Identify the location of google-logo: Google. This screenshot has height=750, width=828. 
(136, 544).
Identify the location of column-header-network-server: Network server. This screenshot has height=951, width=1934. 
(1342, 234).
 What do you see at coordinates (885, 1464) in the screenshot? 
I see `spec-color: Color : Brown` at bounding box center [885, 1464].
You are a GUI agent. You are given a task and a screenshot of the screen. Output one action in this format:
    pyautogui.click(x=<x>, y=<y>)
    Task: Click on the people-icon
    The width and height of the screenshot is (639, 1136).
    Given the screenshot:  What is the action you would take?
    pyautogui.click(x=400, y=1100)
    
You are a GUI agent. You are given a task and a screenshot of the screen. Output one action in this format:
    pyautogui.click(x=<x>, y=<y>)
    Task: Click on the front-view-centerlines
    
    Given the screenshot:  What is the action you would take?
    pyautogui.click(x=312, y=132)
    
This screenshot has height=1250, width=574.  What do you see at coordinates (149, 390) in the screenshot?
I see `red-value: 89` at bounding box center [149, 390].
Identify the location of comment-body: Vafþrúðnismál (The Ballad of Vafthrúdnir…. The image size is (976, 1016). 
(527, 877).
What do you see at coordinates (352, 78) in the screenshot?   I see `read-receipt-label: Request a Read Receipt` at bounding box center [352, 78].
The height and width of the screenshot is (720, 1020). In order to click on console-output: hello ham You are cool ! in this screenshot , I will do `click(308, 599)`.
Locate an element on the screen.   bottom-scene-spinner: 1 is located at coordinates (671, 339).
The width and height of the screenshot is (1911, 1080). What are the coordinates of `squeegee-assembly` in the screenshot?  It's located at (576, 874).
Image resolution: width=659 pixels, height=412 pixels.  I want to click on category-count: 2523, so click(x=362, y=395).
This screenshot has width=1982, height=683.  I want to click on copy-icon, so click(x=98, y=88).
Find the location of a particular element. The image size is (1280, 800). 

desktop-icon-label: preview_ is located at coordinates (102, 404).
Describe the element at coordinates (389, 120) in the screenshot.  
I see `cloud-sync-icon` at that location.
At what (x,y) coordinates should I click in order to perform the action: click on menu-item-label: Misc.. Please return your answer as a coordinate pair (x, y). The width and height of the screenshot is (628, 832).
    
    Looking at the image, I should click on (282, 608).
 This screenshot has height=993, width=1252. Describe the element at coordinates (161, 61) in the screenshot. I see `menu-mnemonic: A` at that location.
--------------------
Problem statement:
Turn all of the records above into a JSON list of strings, one string for each line. Leave out the blank lines.

Your solution:
[
  "Identify the location of google-logo: Google. This screenshot has height=750, width=828. ",
  "(136, 544).",
  "Identify the location of column-header-network-server: Network server. This screenshot has height=951, width=1934. ",
  "(1342, 234).",
  " What do you see at coordinates (885, 1464) in the screenshot? ",
  "I see `spec-color: Color : Brown` at bounding box center [885, 1464].",
  "You are a GUI agent. You are given a task and a screenshot of the screen. Output one action in this format:",
  "    pyautogui.click(x=<x>, y=<y>)",
  "    Task: Click on the people-icon",
  "    The width and height of the screenshot is (639, 1136).",
  "    Given the screenshot:  What is the action you would take?",
  "    pyautogui.click(x=400, y=1100)",
  "You are a GUI agent. You are given a task and a screenshot of the screen. Output one action in this format:",
  "    pyautogui.click(x=<x>, y=<y>)",
  "    Task: Click on the front-view-centerlines",
  "    Given the screenshot:  What is the action you would take?",
  "    pyautogui.click(x=312, y=132)",
  "This screenshot has height=1250, width=574.  What do you see at coordinates (149, 390) in the screenshot?",
  "I see `red-value: 89` at bounding box center [149, 390].",
  "Identify the location of comment-body: Vafþrúðnismál (The Ballad of Vafthrúdnir…. The image size is (976, 1016). ",
  "(527, 877).",
  "What do you see at coordinates (352, 78) in the screenshot?   I see `read-receipt-label: Request a Read Receipt` at bounding box center [352, 78].",
  "The height and width of the screenshot is (720, 1020). In order to click on console-output: hello ham You are cool ! in this screenshot , I will do `click(308, 599)`.",
  "Locate an element on the screen.   bottom-scene-spinner: 1 is located at coordinates (671, 339).",
  "The width and height of the screenshot is (1911, 1080). What are the coordinates of `squeegee-assembly` in the screenshot?  It's located at (576, 874).",
  "Image resolution: width=659 pixels, height=412 pixels.  I want to click on category-count: 2523, so click(x=362, y=395).",
  "This screenshot has width=1982, height=683.  I want to click on copy-icon, so click(x=98, y=88).",
  "Find the location of a particular element. The image size is (1280, 800). ",
  "desktop-icon-label: preview_ is located at coordinates (102, 404).",
  "Describe the element at coordinates (389, 120) in the screenshot.  ",
  "I see `cloud-sync-icon` at that location.",
  "At what (x,y) coordinates should I click in order to perform the action: click on menu-item-label: Misc.. Please return your answer as a coordinate pair (x, y). The width and height of the screenshot is (628, 832).",
  "    Looking at the image, I should click on (282, 608).",
  " This screenshot has height=993, width=1252. Describe the element at coordinates (161, 61) in the screenshot. I see `menu-mnemonic: A` at that location."
]